Une résidence d’éditrice, ça n’existe pas. Après avoir participé l’année dernière à un évènement réunissant des personnes du secteur œuvrant à la diffusion de la littérature, je n’ai pu m’empêcher d’exprimer à voix haute le manque de temps criant pour celleux qui se situent à cet endroit de la chaîne du livre. Qu’on ne se méprenne pas, il ne s’agit aucunement de prendre la place d’un·e auteurice, et évidemment que la culpabilité et le syndrome de l’imposteur sont d’emblée présents dès la formulation de ce « vide », pourtant si réel.
Souvent, avoir une maison d’édition indépendante en Belgique, c’est une activité en plus de son job à temps plein. On s’y consacre les week-ends, on rabote du temps aux jours et on étire celui de la nuit pour faire de l’espace aux voix des autres. Une éditrice fait plusieurs choses : envoyer et répondre à des emails, préparer des commandes, faire des demandes de soutien, participer à des salons, échanger avec des journalistes, transmettre à des stagiaires… `
Mais, souvent, ces taches pratiques enlèvent du temps pour ce en quoi j’ai voulu, un jour, concrétiser ce rêve d’être éditrice : pour lire des textes qui donnent de l’élan et creusent des sillons dans l’existence, pour entendre une voix qui a la puissance de tout stopper, de m’arrêter. Éditer des livres, c’est une façon de lutter contre le désenchantement du monde en essayant, modestement, de le transformer.

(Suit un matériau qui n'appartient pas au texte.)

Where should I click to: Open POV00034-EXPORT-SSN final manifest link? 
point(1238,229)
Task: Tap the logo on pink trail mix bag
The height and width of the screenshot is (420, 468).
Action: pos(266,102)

Pour la première fois de ma vie, je vais enfin avoir du vrai temps pour, entre autres, relire une dernière fois le journal de Lisette Lombé, La poésie sociale, un sport comme les autres, tenter d’intégrer les concepts développés dans l’essai Trous noirs : un guide de survie de Janna Levin traduit par Jakuta Alikavazovic et me replonger dans le journal de l’indispensable poétesse québécoise Marie Uguay qui paraîtra en février prochain. J’aimerais aussi parcourir les quelques textes envoyés récemment pour de possibles livres à venir, trier, ranger mes fragiles notes avec l’espoir de faire la part belle aux détails.
Merci à La Marelle d’avoir accepté de m’accueillir, en espérant, que d’autres résidences pour éditeurices, ici ou ailleurs, pourront voir le jour.
Mélanie Godin
Depuis le printemps 2021, La Marelle a ouvert cette nouvelle « maison », la Villa Deroze, située au milieu des pins, sur les hauteurs de la cité portuaire de La Ciotat. Confiée avec générosité par Danielle Deroze, elle est destinée à accueillir artistes, auteurs et autrices, pour des projets de création qui souvent se croisent ou s’hybrident.